The second derivative of a function, denoted as \( f''(x) \), provides valuable insights into the curvature or concavity of the function. Essentially, it informs us how the slope of the tangent line to the curve is changing. When analyzing a graph:

• If \( f''(x) > 0 \), the graph is concave up, similar to a smiling face.
• If \( f''(x) < 0 \), the graph is concave down, resembling a sad face.
• The points where the concavity changes are potential inflection points, making the understanding of \( f''(x) \) critical.

These characteristics help in identifying where the behavior of the function shifts, providing richer details of the function's shape and flow.

To determine inflection points, we must look for sign changes in the second derivative. A sign change means that the derivative went from positive to negative, or vice versa.
Consider the function \( f''(x) = (x^2 - 25)^3 \). The key is to find where \( f''(x) = 0 \), i.e., where a potential sign change could occur.

• Identify values of \( x \) where the derivative is nullified: \( (x^2 - 25)^3 = 0 \).
• This equation simplifies to \( x^2 - 25 = 0 \), giving \( x = \pm 5 \).

For a valid inflection point, \( f''(x) \) must alter its sign as you pass through these \( x \)-values. Hence, testing values on either side of \( x = 5 \) and \( x = -5 \) will clarify if a sign change occurs.

The process of solving equations plays a pivotal role when identifying inflection points. To find where \( f''(x) = 0 \), you solve the equation for \( x \). Let's break it down:

• Given the equation \( (x^2 - 25)^3 = 0 \), we take the cube root to isolate \( x^2 - 25 \).
• This yields \( x^2 - 25 = 0 \), removing the exponent of 3 simplifies our task.
• Proceed to solve \( x^2 = 25 \) to find \( x = \pm 5 \).

Through these algebraic steps, we've uncovered the locations where potential sign changes—and thus inflection points—might exist.

Critical points of a function are where its derivatives are zero or undefined. In the context of inflection points, we're particularly interested in where the second derivative equals zero.
In our exercise, we determined critical points to be \( x = 5 \) and \( x = -5 \). However, unlike critical points where the first derivative equals zero, inflection points also require a sign change in the second derivative.

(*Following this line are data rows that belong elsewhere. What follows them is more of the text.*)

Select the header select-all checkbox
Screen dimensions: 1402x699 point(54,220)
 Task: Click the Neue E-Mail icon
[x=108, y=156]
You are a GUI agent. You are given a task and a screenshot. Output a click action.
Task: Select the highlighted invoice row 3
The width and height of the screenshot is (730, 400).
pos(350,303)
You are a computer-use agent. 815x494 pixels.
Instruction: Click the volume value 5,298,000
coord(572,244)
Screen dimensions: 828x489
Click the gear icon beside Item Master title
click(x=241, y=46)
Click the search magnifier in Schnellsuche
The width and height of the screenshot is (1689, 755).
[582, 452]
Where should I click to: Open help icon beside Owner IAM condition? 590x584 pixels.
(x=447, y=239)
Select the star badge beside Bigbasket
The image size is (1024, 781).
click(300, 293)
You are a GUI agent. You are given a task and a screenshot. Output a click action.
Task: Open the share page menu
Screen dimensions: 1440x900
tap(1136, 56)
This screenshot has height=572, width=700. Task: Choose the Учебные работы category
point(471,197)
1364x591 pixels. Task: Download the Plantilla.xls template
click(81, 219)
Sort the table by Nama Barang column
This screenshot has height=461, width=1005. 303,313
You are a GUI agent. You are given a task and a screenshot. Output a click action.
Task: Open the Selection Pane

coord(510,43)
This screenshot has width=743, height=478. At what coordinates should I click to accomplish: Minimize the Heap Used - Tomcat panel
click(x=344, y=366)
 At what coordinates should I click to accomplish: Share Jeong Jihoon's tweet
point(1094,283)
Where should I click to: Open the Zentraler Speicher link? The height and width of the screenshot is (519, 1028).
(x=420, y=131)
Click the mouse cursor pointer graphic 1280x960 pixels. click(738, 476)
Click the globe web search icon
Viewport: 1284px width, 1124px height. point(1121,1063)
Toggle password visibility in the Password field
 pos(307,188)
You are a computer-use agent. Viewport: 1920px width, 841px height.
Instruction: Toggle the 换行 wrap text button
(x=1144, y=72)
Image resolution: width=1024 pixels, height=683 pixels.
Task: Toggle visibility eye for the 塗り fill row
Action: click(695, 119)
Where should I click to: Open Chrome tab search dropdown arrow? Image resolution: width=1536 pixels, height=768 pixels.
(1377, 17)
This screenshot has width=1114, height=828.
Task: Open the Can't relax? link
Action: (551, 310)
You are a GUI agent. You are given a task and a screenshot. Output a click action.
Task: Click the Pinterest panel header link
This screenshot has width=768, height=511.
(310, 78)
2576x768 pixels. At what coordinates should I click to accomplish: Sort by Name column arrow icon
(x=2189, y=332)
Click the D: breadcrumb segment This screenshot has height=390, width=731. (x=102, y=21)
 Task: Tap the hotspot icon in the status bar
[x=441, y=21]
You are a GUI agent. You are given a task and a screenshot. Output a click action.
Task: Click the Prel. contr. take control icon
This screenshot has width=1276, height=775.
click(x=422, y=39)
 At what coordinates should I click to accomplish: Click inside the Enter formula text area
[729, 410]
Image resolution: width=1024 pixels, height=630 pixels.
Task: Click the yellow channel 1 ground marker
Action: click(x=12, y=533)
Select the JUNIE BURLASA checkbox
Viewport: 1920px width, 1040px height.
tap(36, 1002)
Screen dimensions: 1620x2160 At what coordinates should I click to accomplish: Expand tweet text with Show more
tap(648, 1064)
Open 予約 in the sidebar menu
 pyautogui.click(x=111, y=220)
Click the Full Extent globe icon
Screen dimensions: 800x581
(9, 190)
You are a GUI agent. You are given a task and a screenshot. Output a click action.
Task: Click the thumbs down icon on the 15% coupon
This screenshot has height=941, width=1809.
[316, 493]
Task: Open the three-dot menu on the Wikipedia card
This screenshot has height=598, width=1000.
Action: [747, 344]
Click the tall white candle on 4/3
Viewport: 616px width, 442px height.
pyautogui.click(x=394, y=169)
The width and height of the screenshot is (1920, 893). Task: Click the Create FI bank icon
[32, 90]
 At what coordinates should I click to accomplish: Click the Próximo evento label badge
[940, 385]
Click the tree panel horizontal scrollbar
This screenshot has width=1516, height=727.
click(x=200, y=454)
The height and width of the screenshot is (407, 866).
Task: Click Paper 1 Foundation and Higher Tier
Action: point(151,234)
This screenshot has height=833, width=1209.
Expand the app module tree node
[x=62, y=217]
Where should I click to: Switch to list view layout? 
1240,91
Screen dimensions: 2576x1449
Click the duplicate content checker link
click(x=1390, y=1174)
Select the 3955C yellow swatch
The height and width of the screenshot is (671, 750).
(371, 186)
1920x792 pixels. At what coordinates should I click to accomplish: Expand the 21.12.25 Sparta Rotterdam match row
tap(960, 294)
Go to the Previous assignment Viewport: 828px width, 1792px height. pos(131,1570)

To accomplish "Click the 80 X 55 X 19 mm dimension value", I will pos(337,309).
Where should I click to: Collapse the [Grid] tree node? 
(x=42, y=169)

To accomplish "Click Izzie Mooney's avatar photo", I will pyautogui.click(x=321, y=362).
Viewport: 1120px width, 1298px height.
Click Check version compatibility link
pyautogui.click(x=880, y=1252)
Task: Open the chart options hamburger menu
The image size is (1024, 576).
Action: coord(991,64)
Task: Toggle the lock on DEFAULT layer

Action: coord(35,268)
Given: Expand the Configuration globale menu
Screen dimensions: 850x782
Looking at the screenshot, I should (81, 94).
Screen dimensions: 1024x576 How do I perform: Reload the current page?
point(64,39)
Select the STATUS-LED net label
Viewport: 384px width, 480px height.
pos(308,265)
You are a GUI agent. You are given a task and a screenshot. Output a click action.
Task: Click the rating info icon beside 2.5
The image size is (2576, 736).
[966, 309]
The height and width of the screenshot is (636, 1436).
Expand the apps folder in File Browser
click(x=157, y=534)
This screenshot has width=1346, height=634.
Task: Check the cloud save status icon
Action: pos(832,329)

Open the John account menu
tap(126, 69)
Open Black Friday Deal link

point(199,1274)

• Test intervals around these critical points (like \( x = -6, 0, 6 \)) to verify if a sign change occurs in \( f''(x) \).
• Checking values between and just outside your critical points will ensure any oscillation between positive and negative values is detected.

By confirming these tests, you validate \( x = 5 \) and \( x = -5 \) as points of inflection, offering a clear picture of how the curve behaves at these key locations.